World Zoonoses Day is observed annually every July 6. This day aims to shed light on diseases that originate in animals that can be transmitted to humans. In a study by the C.D.C., 60% of all existing infectious diseases are zoonotic and at least 70% of emerging infectious diseases originate in animals.
History of World Zoonoses Day
On July 6, 1885, French biologist Louis Pasteur successfully administered the first rabies vaccine to a little boy bitten by a rabid dog. The vaccine not only prevented the child from getting rabies; it saved his life.
Rabies is just one example of many zoonotic diseases. Avian influenza, Ebola, and the West Nile Virus are some other examples that have been discovered over the years. Zoonotic pathogens can be viral, bacterial, or parasitic and can spread to humans through direct contact or indirectly through food, water, or the environment. It may even spread through an intermediary species. It does not just originate from wild animals like bats or monkeys. It can also come from pets and farm animals. The use of antibiotics in animals raised for food increases the potential for drug-resistant strains of zoonotic pathogens. That’s why animals have an important role in zoonotic infections.
As there are many types of Zoonotic diseases, there are also many types of treatments such as antibiotics. Some practices can help prevent the spread of foodborne zoonotic diseases like safe guidelines for animal care in the agriculture industry. Having access to clean drinking water and proper waste removal are effective ways to reduce the spread of diseases. Vaccinating household pets and maintaining proper hygiene like washing your hands after close contact with animals can also help.
Protecting and managing the health of animals that live alongside humans is vital. When we prevent diseases in animals, we safeguard the health of people.
World Zoonoses Day timeline
The Mosaic Esmuna Code of Babylon shows the first written account of rabies causing death in humans and dogs.
It was named after the Ebola River in the Democratic Republic of Congo.
The C.D.C. estimates that the global death toll due to H.1.N.1. influenza is more than 284,000.
WHO declares the novel coronavirus outbreak as a public health emergency of worldwide concern.
World Zoonoses Day FAQs
Which animals carry the most diseases?
Researchers have found that bats carry the highest number of unknown pathogens that can infect humans.

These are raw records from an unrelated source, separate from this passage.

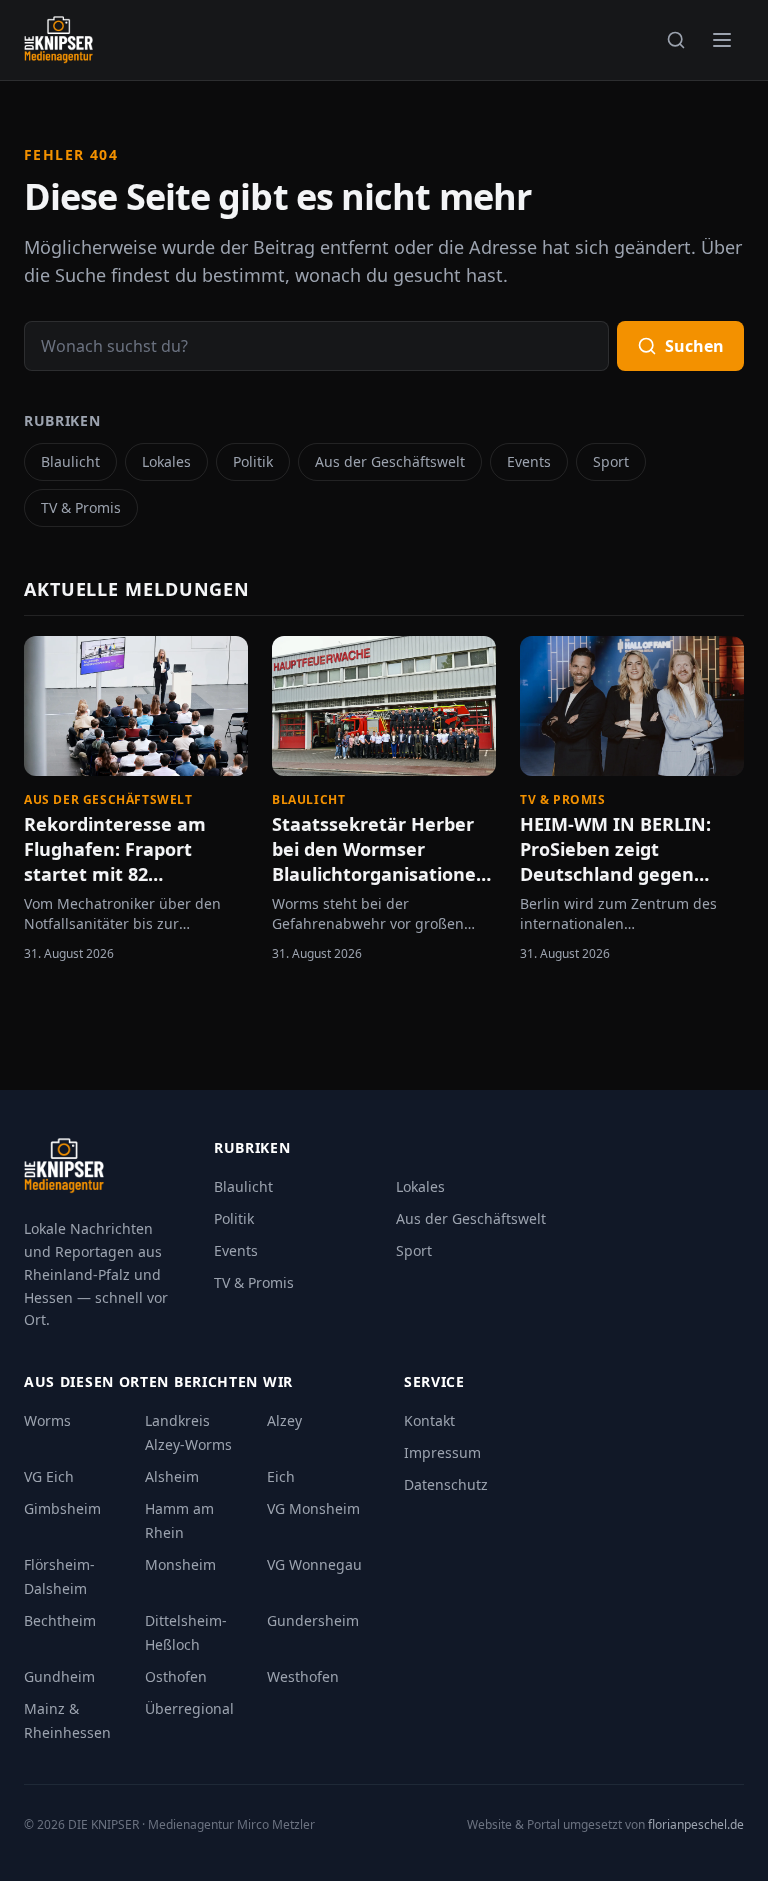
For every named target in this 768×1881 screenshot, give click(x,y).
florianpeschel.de (696, 1824)
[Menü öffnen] (722, 40)
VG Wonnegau (314, 1564)
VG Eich (49, 1476)
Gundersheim (313, 1620)
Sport (611, 461)
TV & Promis (81, 507)
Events (529, 461)
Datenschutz (446, 1484)
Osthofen (176, 1676)
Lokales (166, 461)
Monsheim (180, 1564)
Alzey (284, 1420)
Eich (281, 1476)
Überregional (189, 1708)
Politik (253, 461)
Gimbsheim (62, 1508)
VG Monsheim (313, 1508)
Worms (47, 1420)
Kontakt (429, 1420)
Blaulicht (70, 461)
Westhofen (303, 1676)
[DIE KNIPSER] (58, 40)
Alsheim (172, 1476)
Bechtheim (60, 1620)
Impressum (442, 1452)
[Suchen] (676, 40)
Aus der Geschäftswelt (390, 461)
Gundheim (59, 1676)
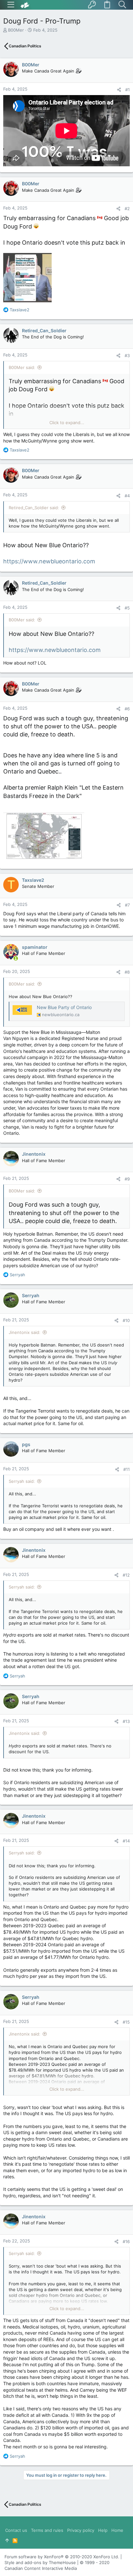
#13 (126, 1721)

How many zoonotic viruses are there?
Currently, there are over 250 known zoonotic viruses, but many more may be waiting to be discovered.
What zoonotic disease has the highest fatality rate?
In a recent study from January to April 2021, rabies recorded the highest number of deaths at 88.31%.
How to Observe World Zoonoses Day
Get your pet vaccinated
It’s a misconception that indoor pets don’t need rabies vaccinations. Make sure your cat or dog gets their shots. Always keep their vaccination schedule up to date for everyone’s safety.
Get yourself vaccinated
If you or someone you know has a high risk of exposure to rabies, like veterinarians or animal handlers, make sure to take extra care. Protect yourself and them by getting a pre-exposure rabies vaccination.
Support a pet shelter
Working at animal shelters can be challenging yet rewarding. Their staff always welcomes extra help, whether it's in the form of donations or volunteering to assist in the day-to-day duties.
5 Things To Know About Rabies
It’s a 100% preventable disease
Vaccinating animals protects them as well as the people who spend time with them.
Asia and Africa have the most infections
Tens of thousands of victims die every year.
Dogs are the main source for humans
They’re the main source of rabies deaths, contributing up to 99% of all transmissions to humans.
Thorough washing of a wound is important
Washing a wound from contact with a suspected rabid animal with soap and water may save a life.
Almost half the victims are children
Of those bitten by suspected rabid animals, 40% are children under 15 years old.
Why World Zoonoses Day is Important
It helps us take care of animals
Pet owners don’t just provide food and shelter for their animals. It’s also their responsibility to keep the animal and everyone around it safe, and vaccination is one way to do that.
It reminds us to be careful
Keep an eye on kids when they interact with animals. Be cautious. Don’t assume that if an animal is friendly — in the wild or indoors — it’s safe to touch.
It remembers those affected by zoonotic diseases
All over the world, lives and livelihoods have been lost or altered by the effects of different zoonotic diseases. This day reminds us of them.